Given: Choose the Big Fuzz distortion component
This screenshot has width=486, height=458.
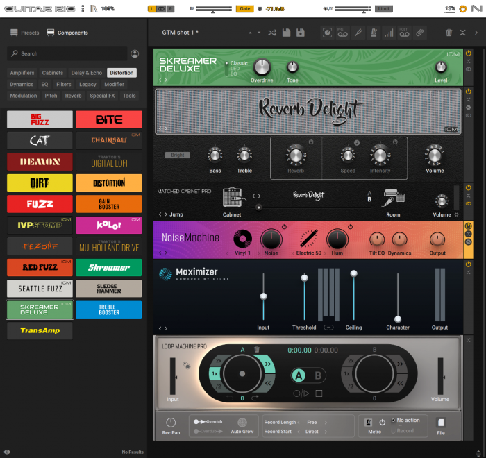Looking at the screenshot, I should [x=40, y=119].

------------------------------------------------------------------------

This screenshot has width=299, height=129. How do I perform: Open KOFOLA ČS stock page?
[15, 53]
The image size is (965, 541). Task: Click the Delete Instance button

------------------------------------------------------------------------

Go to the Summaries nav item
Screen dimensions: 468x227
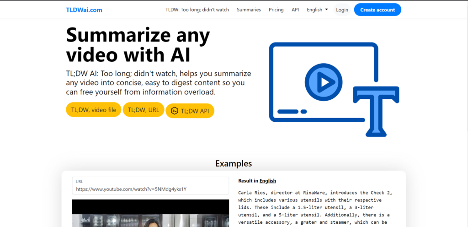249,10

------------------------------------------------------------------------

== GIVEN TASK ==
Show each line above that contains the string "This". Case counts.

== THE REPLY ==
This screenshot has width=486, height=458.
This screenshot has width=299, height=129. How do I perform: Open KOFOLA ČS stock page?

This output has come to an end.